- Exercise brief
Please return every line of the material verbatim and skip any images.

= Beginning of Section =

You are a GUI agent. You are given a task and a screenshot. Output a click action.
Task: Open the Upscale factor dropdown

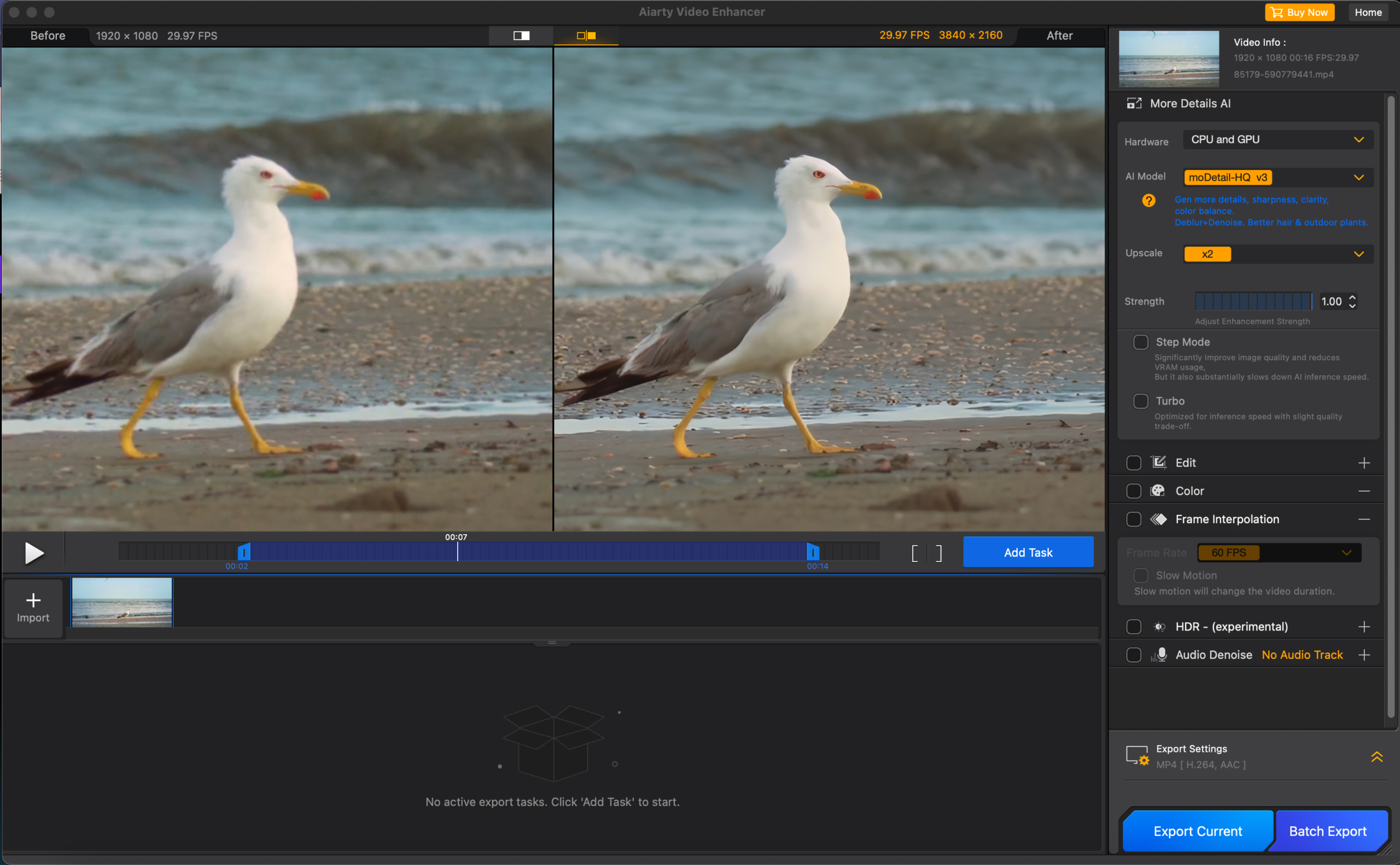[x=1277, y=254]
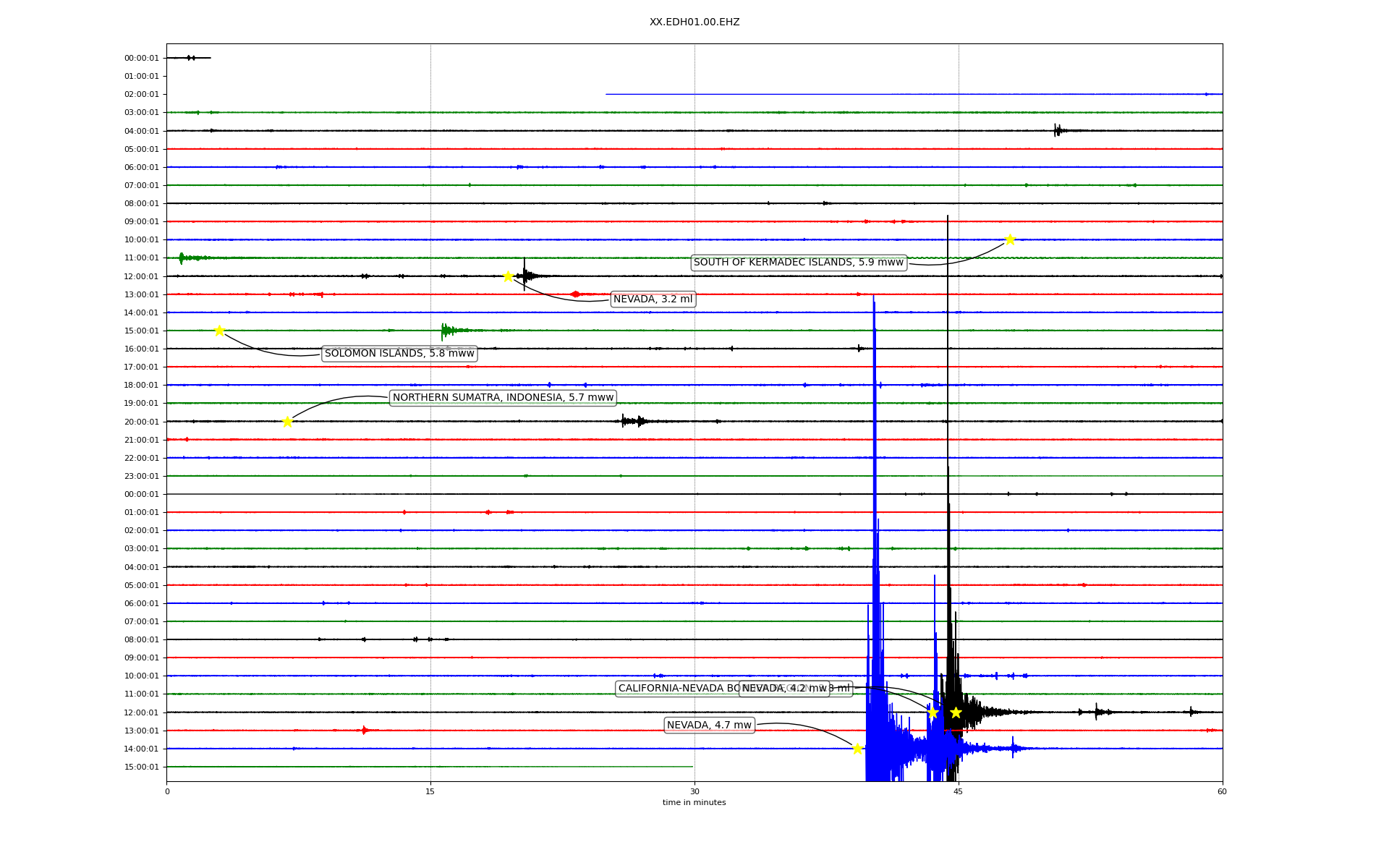The image size is (1389, 868).
Task: Select the NEVADA, 4.2 mw label
Action: (x=784, y=689)
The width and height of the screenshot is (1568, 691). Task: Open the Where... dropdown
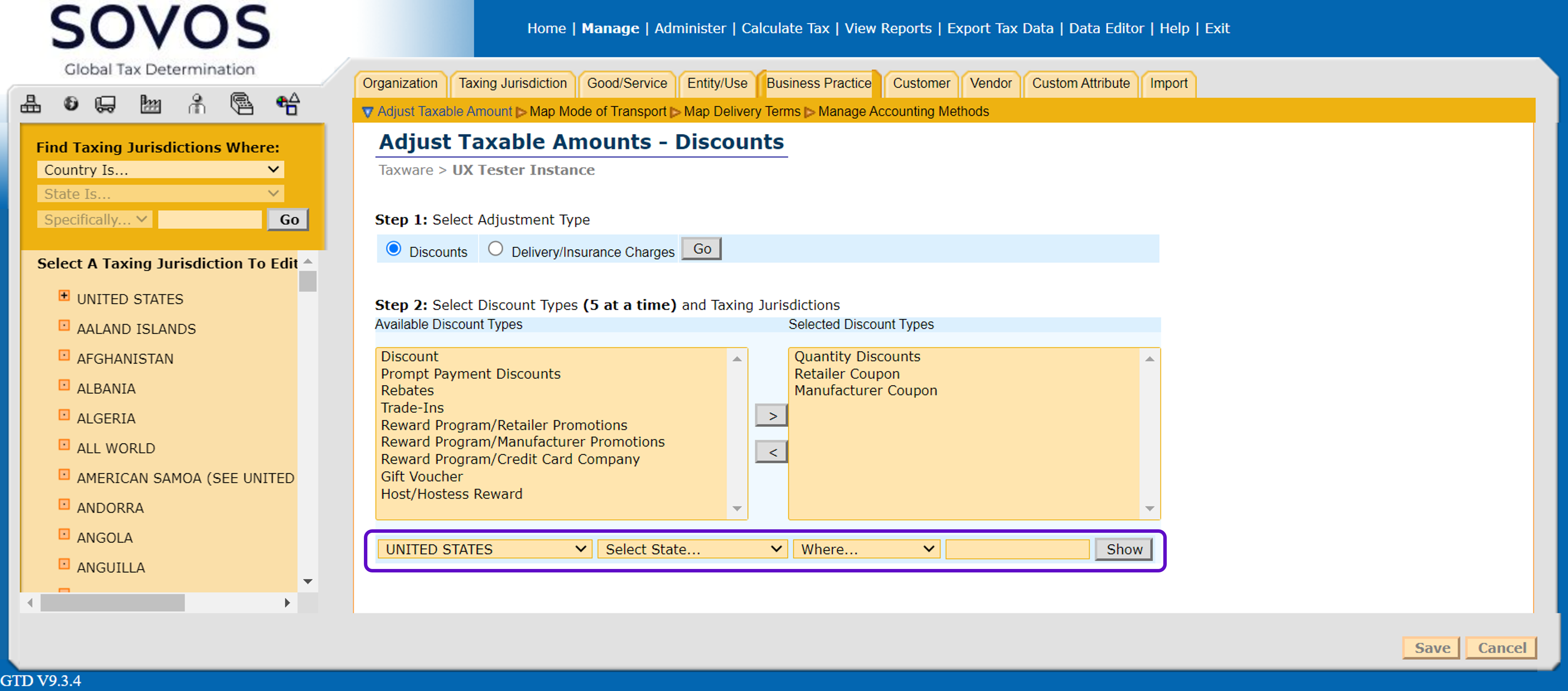point(866,549)
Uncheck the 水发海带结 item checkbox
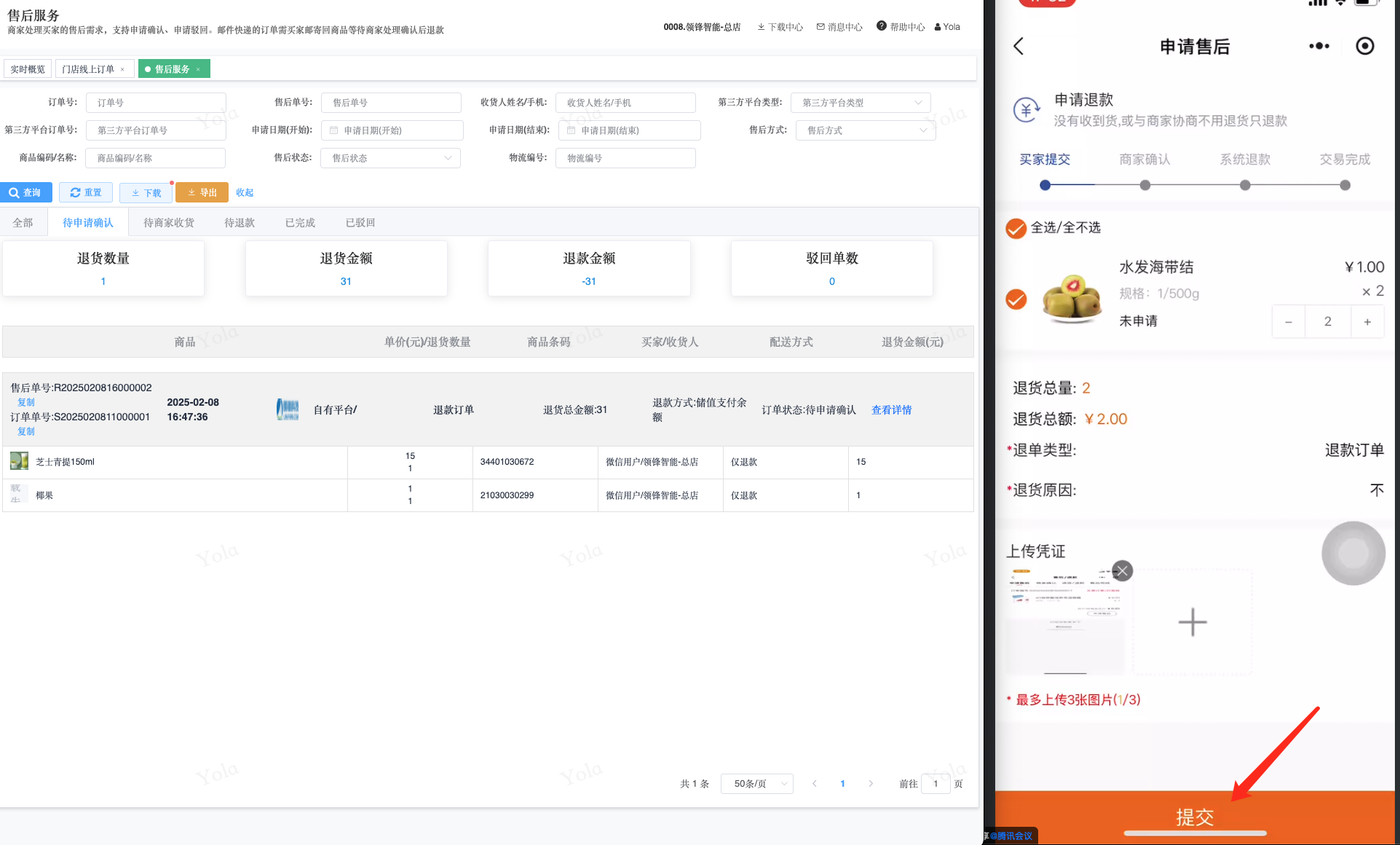1400x845 pixels. (x=1016, y=299)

= End of Section =

- Written solution
You are a GUI agent. You are given a task and a screenshot. Output a click action.
Task: Open the Upscale factor dropdown

[x=1277, y=254]
The image size is (1389, 868).
Task: Select the NEVADA, 4.2 mw label
Action: (x=784, y=689)
The width and height of the screenshot is (1568, 691). Task: Open the Where... dropdown
point(866,549)
Uncheck the 水发海带结 item checkbox
1400x845 pixels. (x=1016, y=299)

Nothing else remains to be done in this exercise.